- **EXERCISE REQUIREMENTS**
The answer must be every line of the records in which the string "computer" appears.

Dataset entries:
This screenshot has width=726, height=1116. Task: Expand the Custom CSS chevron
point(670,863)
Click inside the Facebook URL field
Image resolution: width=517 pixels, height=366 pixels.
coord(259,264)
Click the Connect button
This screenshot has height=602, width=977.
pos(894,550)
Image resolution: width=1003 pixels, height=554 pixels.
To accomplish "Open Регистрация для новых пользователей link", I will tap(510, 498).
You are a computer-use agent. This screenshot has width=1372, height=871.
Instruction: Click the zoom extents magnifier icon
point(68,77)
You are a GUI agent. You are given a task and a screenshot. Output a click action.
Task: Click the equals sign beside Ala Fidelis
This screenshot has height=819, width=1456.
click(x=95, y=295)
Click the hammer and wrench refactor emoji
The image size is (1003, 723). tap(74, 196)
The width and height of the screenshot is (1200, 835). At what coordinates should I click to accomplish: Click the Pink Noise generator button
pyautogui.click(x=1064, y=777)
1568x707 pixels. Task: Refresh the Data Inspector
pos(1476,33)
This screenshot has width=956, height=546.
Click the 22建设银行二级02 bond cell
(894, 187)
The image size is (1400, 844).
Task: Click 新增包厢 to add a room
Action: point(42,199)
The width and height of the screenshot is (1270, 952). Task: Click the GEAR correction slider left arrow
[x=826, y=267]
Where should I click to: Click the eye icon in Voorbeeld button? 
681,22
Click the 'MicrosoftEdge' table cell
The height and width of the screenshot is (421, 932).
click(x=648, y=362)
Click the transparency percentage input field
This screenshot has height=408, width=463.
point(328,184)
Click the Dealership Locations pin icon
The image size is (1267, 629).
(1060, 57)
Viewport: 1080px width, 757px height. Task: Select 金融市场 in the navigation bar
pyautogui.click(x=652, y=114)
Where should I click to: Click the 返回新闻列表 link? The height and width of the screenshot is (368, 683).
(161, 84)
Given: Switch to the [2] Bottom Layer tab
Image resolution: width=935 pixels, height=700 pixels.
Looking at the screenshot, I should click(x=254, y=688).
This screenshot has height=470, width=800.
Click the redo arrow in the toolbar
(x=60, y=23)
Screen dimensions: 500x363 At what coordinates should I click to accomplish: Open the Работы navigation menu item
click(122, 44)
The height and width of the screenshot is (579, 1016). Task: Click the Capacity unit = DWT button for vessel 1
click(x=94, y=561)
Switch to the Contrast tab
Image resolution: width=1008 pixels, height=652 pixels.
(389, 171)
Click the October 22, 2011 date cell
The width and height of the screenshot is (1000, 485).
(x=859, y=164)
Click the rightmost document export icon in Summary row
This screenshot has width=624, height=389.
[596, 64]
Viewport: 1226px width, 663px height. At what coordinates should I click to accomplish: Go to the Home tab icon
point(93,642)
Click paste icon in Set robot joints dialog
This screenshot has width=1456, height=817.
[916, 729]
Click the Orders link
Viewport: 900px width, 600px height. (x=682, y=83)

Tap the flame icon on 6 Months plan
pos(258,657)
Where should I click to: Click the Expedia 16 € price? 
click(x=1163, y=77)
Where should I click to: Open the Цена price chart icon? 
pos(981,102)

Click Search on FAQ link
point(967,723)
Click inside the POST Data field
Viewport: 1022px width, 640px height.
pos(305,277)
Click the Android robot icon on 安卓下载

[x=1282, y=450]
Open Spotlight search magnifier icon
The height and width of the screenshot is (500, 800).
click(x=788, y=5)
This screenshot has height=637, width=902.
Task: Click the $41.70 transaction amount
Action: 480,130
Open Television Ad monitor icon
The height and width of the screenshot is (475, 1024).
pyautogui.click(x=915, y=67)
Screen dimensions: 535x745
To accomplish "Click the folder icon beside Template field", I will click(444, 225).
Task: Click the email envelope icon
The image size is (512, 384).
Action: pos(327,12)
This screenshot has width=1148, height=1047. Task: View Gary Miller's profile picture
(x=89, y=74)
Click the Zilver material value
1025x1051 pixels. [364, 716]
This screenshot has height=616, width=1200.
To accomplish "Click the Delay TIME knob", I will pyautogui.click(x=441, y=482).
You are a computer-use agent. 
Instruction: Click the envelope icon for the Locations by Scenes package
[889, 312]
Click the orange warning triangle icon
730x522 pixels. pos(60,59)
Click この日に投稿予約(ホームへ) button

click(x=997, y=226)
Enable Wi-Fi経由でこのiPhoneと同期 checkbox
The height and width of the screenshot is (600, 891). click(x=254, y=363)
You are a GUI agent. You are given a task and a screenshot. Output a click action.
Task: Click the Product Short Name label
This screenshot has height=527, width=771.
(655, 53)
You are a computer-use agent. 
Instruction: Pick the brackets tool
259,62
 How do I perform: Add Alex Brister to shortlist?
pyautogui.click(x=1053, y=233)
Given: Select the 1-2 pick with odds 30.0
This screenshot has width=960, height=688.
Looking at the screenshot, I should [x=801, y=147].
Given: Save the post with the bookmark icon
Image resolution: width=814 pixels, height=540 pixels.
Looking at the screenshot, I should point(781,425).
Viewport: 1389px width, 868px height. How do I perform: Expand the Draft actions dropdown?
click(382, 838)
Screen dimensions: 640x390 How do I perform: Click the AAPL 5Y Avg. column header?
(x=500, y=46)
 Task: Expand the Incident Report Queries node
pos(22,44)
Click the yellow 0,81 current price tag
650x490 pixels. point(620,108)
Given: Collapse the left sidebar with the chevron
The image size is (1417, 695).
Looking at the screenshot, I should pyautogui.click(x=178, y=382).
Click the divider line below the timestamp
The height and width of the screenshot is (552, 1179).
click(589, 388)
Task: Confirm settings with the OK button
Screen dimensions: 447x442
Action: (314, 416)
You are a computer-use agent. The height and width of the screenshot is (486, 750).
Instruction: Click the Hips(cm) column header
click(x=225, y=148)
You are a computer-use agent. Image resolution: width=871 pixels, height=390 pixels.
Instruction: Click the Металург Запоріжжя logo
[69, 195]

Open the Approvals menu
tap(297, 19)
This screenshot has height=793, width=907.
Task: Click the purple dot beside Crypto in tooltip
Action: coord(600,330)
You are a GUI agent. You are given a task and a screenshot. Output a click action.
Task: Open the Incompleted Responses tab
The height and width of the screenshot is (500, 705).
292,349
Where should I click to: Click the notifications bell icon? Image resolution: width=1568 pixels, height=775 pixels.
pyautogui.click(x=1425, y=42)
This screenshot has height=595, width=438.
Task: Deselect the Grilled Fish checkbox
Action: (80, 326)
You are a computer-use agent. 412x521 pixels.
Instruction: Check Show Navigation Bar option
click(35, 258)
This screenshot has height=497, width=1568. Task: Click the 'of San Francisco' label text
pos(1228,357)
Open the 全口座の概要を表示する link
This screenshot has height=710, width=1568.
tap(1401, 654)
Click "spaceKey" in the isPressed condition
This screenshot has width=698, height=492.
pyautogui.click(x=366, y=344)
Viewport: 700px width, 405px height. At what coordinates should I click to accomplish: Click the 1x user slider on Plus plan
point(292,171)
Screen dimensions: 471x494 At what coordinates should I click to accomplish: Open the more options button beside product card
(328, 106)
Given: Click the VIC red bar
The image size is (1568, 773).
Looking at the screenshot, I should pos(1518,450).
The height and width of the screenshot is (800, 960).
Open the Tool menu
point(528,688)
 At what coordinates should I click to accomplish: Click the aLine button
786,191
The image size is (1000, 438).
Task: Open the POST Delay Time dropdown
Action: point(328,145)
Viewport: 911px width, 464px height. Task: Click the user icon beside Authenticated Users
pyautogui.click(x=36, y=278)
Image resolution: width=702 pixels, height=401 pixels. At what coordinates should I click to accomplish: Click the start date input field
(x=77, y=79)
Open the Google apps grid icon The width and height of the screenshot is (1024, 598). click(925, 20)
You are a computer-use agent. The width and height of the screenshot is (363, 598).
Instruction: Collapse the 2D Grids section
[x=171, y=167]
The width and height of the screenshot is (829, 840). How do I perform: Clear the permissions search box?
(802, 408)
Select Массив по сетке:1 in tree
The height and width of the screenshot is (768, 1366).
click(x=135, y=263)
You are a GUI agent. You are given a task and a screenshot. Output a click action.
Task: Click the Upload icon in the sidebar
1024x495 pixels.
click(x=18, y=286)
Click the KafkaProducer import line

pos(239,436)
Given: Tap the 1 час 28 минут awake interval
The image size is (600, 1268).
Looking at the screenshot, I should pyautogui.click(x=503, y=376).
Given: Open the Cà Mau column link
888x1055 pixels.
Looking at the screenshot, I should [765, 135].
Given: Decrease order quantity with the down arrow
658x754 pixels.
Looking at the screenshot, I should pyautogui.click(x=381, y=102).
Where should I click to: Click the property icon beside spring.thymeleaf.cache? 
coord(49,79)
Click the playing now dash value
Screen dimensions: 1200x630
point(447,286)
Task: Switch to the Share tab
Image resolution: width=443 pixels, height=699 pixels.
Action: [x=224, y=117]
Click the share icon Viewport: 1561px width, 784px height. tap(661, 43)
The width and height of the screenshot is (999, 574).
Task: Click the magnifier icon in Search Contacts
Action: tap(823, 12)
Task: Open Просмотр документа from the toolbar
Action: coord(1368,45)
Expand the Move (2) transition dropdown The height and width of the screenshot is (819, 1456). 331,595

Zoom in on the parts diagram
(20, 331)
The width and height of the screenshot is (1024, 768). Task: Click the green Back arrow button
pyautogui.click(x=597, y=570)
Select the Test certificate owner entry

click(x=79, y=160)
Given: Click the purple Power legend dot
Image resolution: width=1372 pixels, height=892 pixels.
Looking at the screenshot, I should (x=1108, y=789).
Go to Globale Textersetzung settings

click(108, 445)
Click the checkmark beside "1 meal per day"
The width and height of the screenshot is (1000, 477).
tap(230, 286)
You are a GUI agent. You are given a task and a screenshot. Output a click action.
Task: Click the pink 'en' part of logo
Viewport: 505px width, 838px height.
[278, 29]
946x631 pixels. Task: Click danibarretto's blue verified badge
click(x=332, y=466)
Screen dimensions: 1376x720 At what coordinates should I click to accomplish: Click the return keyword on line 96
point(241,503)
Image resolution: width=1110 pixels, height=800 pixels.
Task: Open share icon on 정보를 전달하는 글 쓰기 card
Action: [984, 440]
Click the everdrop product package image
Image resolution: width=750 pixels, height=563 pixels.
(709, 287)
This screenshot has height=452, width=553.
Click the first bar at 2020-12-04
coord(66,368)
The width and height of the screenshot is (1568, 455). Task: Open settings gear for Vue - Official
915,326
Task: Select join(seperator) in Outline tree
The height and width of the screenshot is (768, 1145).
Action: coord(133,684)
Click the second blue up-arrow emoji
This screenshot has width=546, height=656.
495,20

- **RESULT**
You are a computer-use agent. This screenshot has width=1372, height=871.
You are a computer-use agent. 
You are a computer-use agent. 
You are a computer-use agent. The height and width of the screenshot is (486, 750).
You are a computer-use agent. Image resolution: width=871 pixels, height=390 pixels.
You are a computer-use agent. 412x521 pixels.
You are a computer-use agent. The width and height of the screenshot is (363, 598).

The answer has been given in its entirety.